> [What this task involves]:
Please output each line of the data exactly as it appears.
BEGIN
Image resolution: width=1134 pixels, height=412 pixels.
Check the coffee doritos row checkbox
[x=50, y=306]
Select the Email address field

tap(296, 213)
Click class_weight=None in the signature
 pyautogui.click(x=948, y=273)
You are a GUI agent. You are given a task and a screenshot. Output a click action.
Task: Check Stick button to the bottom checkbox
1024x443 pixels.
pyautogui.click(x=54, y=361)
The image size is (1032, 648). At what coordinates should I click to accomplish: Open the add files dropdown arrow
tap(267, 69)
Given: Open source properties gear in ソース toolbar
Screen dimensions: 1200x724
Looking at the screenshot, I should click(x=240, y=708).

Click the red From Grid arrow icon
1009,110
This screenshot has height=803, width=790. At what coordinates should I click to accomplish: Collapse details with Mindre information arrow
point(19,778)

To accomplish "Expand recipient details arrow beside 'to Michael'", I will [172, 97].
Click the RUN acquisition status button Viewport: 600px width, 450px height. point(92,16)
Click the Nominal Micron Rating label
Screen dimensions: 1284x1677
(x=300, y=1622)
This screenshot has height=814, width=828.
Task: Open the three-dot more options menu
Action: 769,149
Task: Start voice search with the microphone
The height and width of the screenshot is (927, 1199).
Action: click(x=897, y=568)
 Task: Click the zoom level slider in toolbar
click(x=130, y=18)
END
> [Task solution]:
Image resolution: width=1134 pixels, height=412 pixels.
Check the coffee doritos row checkbox
[x=50, y=306]
Select the Email address field

tap(296, 213)
Click class_weight=None in the signature
 pyautogui.click(x=948, y=273)
You are a GUI agent. You are given a task and a screenshot. Output a click action.
Task: Check Stick button to the bottom checkbox
1024x443 pixels.
pyautogui.click(x=54, y=361)
The image size is (1032, 648). At what coordinates should I click to accomplish: Open the add files dropdown arrow
tap(267, 69)
Given: Open source properties gear in ソース toolbar
Screen dimensions: 1200x724
Looking at the screenshot, I should click(x=240, y=708).

Click the red From Grid arrow icon
1009,110
This screenshot has height=803, width=790. At what coordinates should I click to accomplish: Collapse details with Mindre information arrow
point(19,778)

To accomplish "Expand recipient details arrow beside 'to Michael'", I will [172, 97].
Click the RUN acquisition status button Viewport: 600px width, 450px height. point(92,16)
Click the Nominal Micron Rating label
Screen dimensions: 1284x1677
(x=300, y=1622)
This screenshot has height=814, width=828.
Task: Open the three-dot more options menu
Action: 769,149
Task: Start voice search with the microphone
The height and width of the screenshot is (927, 1199).
Action: click(x=897, y=568)
 Task: Click the zoom level slider in toolbar
click(x=130, y=18)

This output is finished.